It’s strange how quickly we adapt to our norms. I mean this generally and the norms of living with infertility.
Before we tried to have children, it was normal for me to see my OB/GYN once a year, maybe twice if I wasn’t feeling well or needed a birth control prescription updated. I like her a lot and went to her office for several years, so I feel like I got to know her, even though I never saw her all too often.
When we started infertility treatment through my OB/GYN, I was in her office a couple times a month for appointments and monitoring. Those every-few-weeks appointments felt like a lot of doctor’s office visits, but eventually that became normal.

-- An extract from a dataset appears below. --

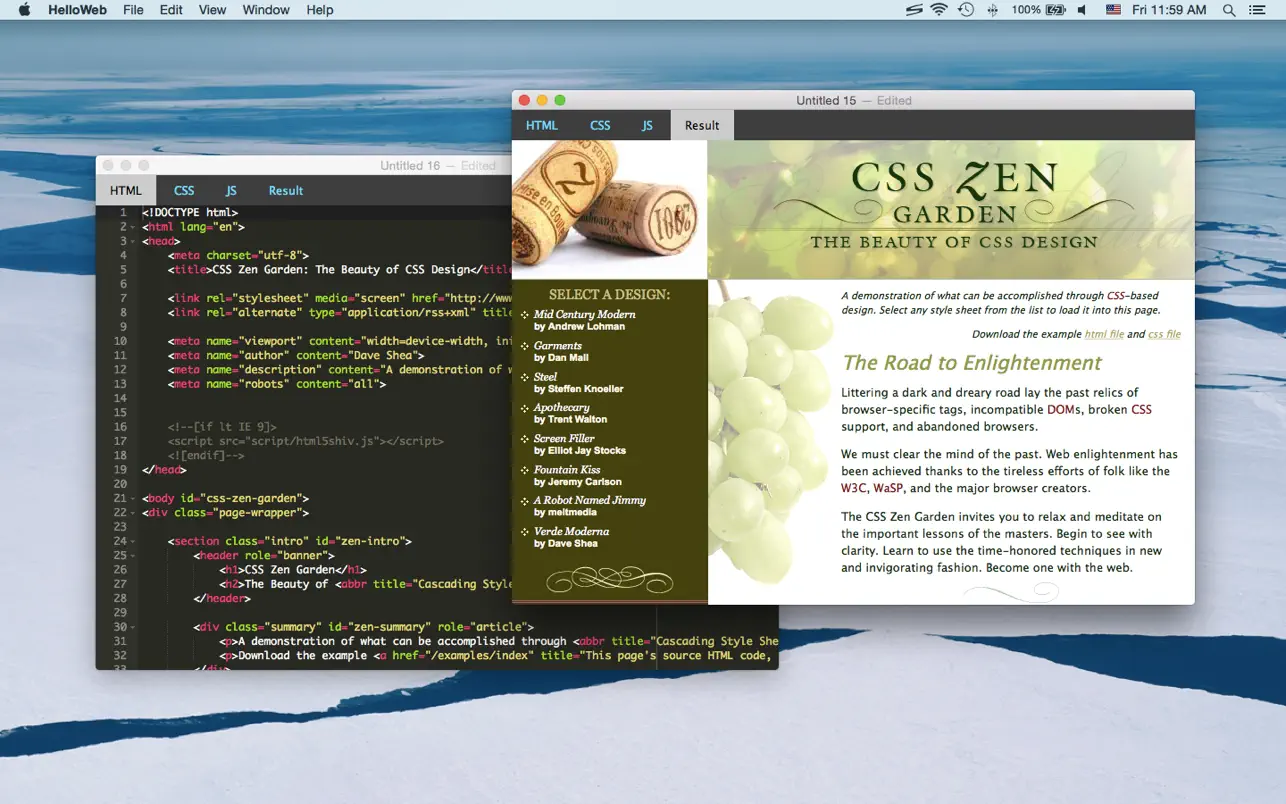Screen dimensions: 1286x804
Task: Open the Time Machine menu icon
Action: [966, 10]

In reality, that was a laughable appointment schedule compared to full-on infertility treatment.
In the first cycle with our reproductive endocrinologist, I felt like I was in that office enough to be working there. First it was just for a consultation, but then it was ultrasound after ultrasound and blood draw after blood draw to monitor follicular growth. We’re talking every two-three days for almost three straight weeks while my eggos were getting themselves ready, and then while we were helping them along. They should have been cutting me checks, not the other way around. I’ve been told by others that our doctor is among the more conservative in the area with her treatment approach, which gave me a lot of confidence in the amount of time the follicular phase of my first cycle with them was taking. I got to know the nurses in the office quite well in that first three weeks of being a patient there, and quickly adjusted to even that frequent of office visits.
So it was a little bit of a shock to my mental system when we triggered ovulation early last month.The nurse handed me the Ovidrel prescription and told me to take a test in two weeks or call them on the first day of my next cycle. There was no more monitoring, no follicle checks, no appointments to schedule or blood draws to test. For two weeks, we were on our own, just waiting to see what happened. It felt strange, but again, it only took a few days until it wasn’t.

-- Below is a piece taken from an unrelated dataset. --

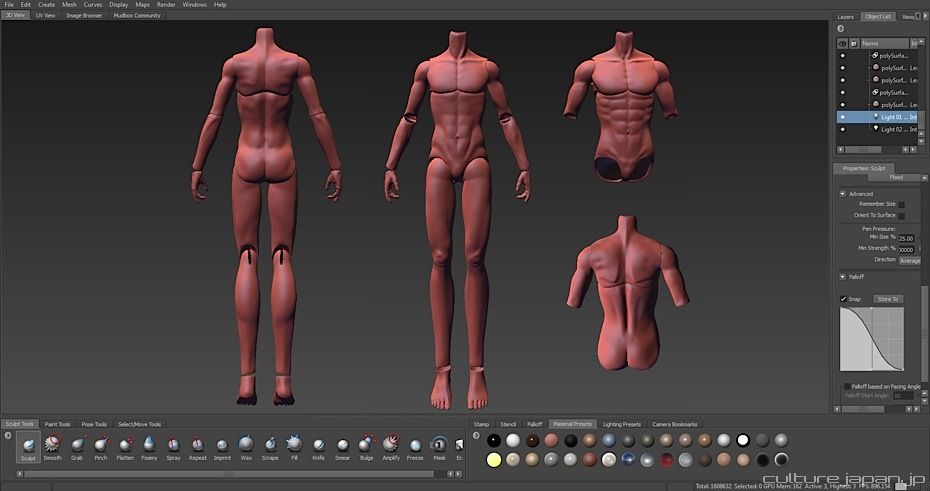Uncheck the Snap checkbox under Falloff

coord(844,299)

I’ve got to imagine that feeling is a little bit what it’s like going through the stages of pregnancy, childbirth and parenthood. The nausea, fatigue and other first trimester symptoms seem strange, until they feel normal. Same with the second trimester and the third. Then, I would guess it’s a completely different new norm you get used to when the baby arrives and progresses into different stages of life. Many new parents talk about the feelings of shock them have that nurses and doctors “let them just leave the hospital with the baby.” One friend who recently had a baby told me she felt like begging a nurse to come home with them.
That’s a little bit how I felt after the nurse handed me the Ovidrel prescription and told me to call them in two weeks. It’s all you and your partner and your support system at that point, because you’re the only one who can do what needs to be done. If I’m looking for silver linings, I suppose the stages of “new norms” during infertility are just gearing us up for the ever-changing scene that is parenthood.